A deputada federal Luizianne Lins formalizou nesta quinta-feira, 2, sua saída do Partido dos Trabalhadores após 37 anos de militância. A filiação à Rede Sustentabilidade encerra uma das trajetórias mais identificadas com o PT no Ceará.
Luizianne ingressou no partido ainda na juventude e construiu toda a sua carreira política sob a identidade petista. Foi vereadora, deputada estadual, prefeita de Fortaleza por dois mandatos e, atualmente, exerce o terceiro mandato como deputada federal. Ao longo desse percurso, consolidou-se como um dos principais quadros do partido no Estado, associada às pautas históricas da legenda e à sua formação política.
A saída ocorre após um processo prolongado de desgaste interno. Nos últimos anos, a parlamentar passou a divergir da condução política do partido no Ceará, especialmente após ser preterida na disputa interna pela candidatura à Prefeitura de Fortaleza em 2024. A partir desse episódio, as críticas se intensificaram e o distanciamento se tornou público.
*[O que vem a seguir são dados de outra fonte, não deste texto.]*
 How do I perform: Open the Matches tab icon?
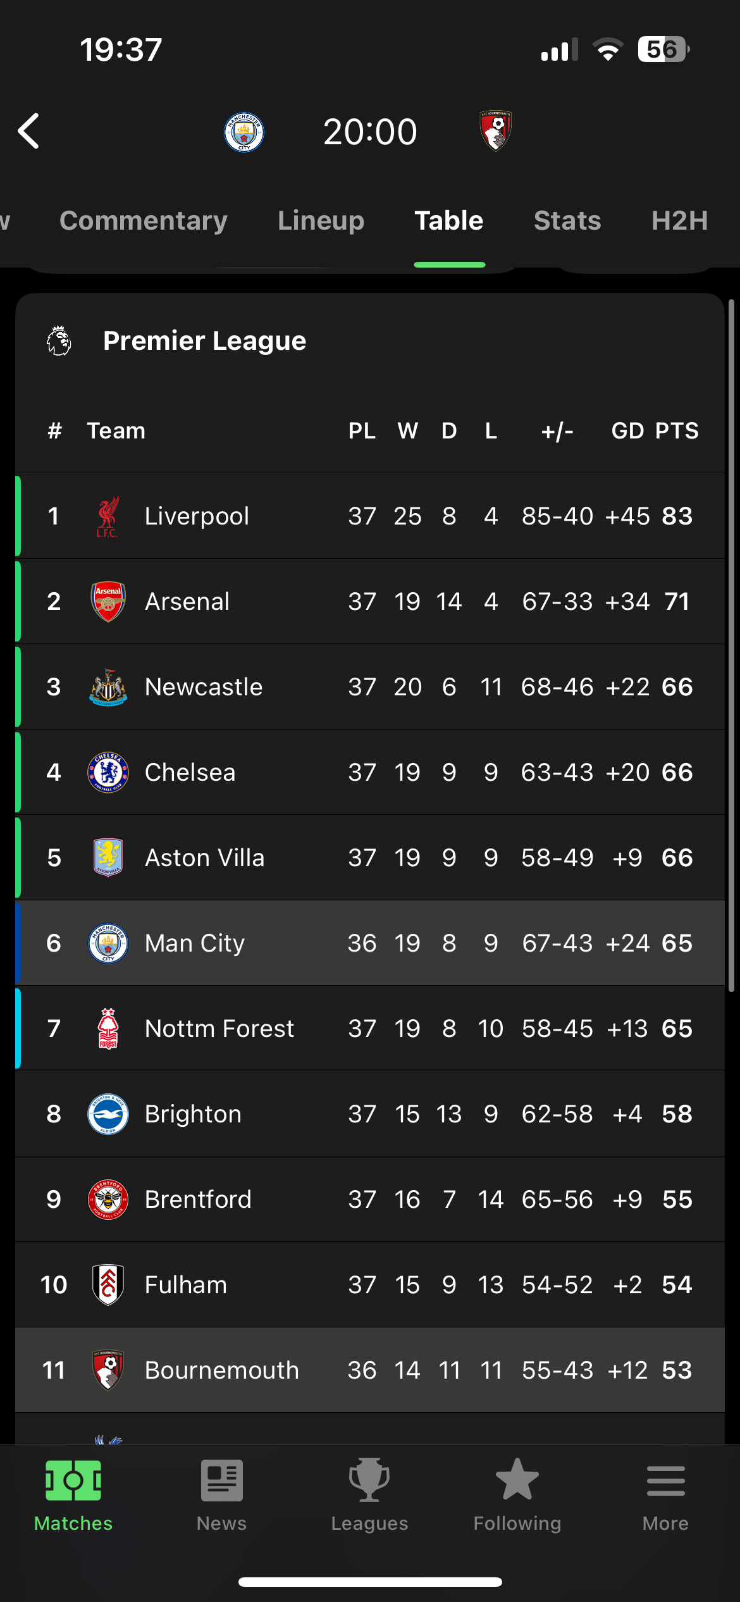click(x=73, y=1481)
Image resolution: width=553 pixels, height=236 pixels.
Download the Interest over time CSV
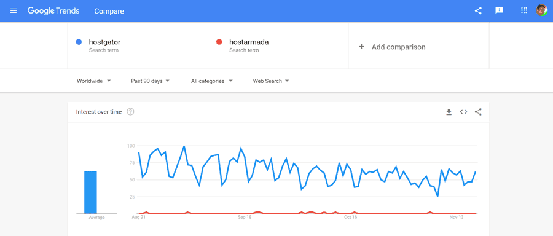click(449, 112)
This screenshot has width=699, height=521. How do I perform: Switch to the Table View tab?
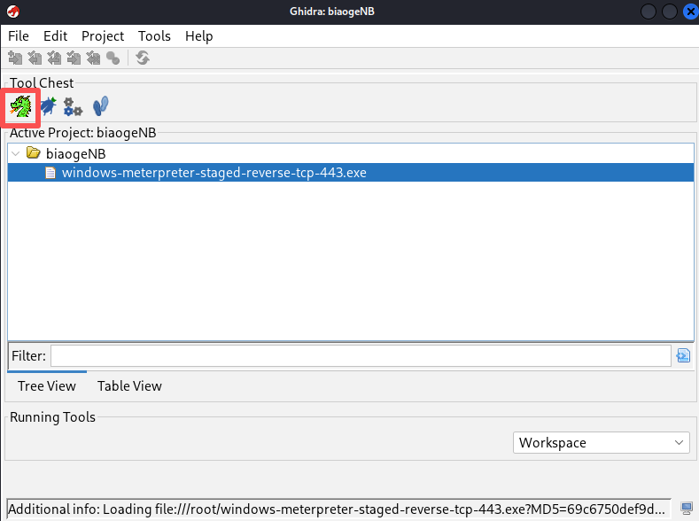tap(129, 386)
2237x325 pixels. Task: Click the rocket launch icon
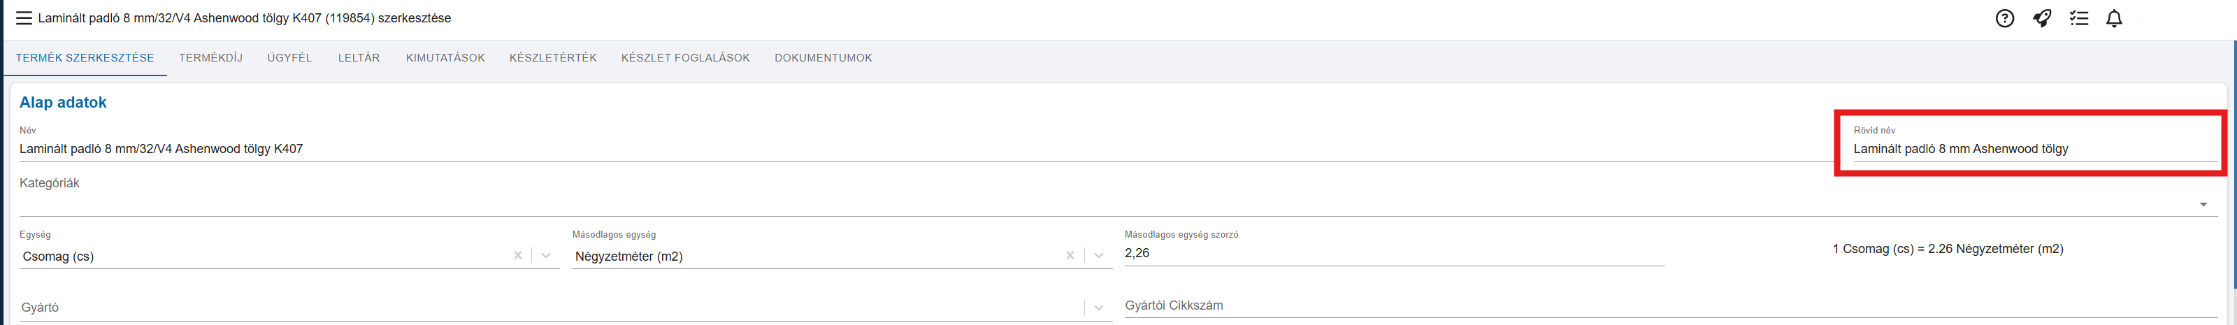2042,18
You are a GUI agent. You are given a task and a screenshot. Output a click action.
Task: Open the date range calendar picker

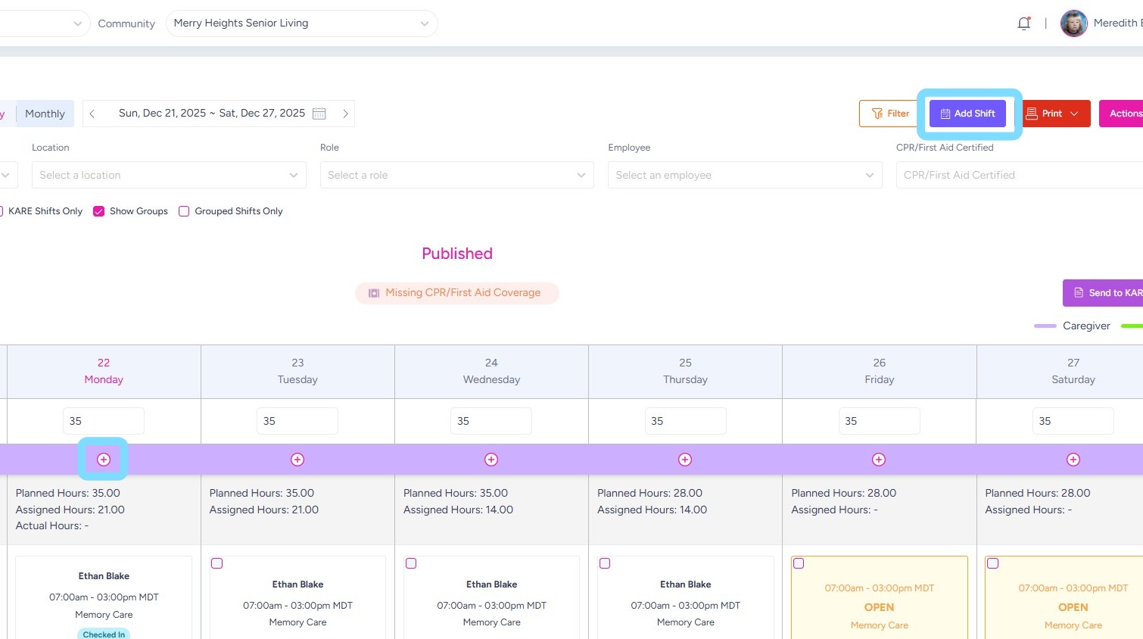(x=319, y=114)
Um dos pontos centrais desse desgaste foi a deterioração da relação com o ministro da Educação, Camilo Santana. Aliados e interlocutores descrevem uma convivência difícil e marcada por divergências políticas e pessoais. Nos bastidores, Luizianne costuma relatar a interlocutores como o deputado federal José Guimarães e o senador Cid Gomes que o grupo político liderado por Camilo opera de forma imperial. Segundo esses relatos, ela avalia que outras lideranças também poderão ser, no futuro, atingidas por esse modelo de condução, que classifica como concentrador de poder.
O rompimento também se refletiu na relação com o governador Elmano de Freitas, seu aliado histórico, e hoje agregado à estrutura política comandada por Camilo. A saída de Luizianne tem potencial de expor fissuras relevantes dentro do campo governista no Ceará.
Apesar da mudança partidária, Luizianne permanece no campo da esquerda. Seu nome é citado em cenários para a disputa ao Senado em 2026, mas não há definição de candidatura. A nova filiação abre espaço para reorganização política dentro da federação formada por Rede e Psol, onde sua posição ainda será discutida.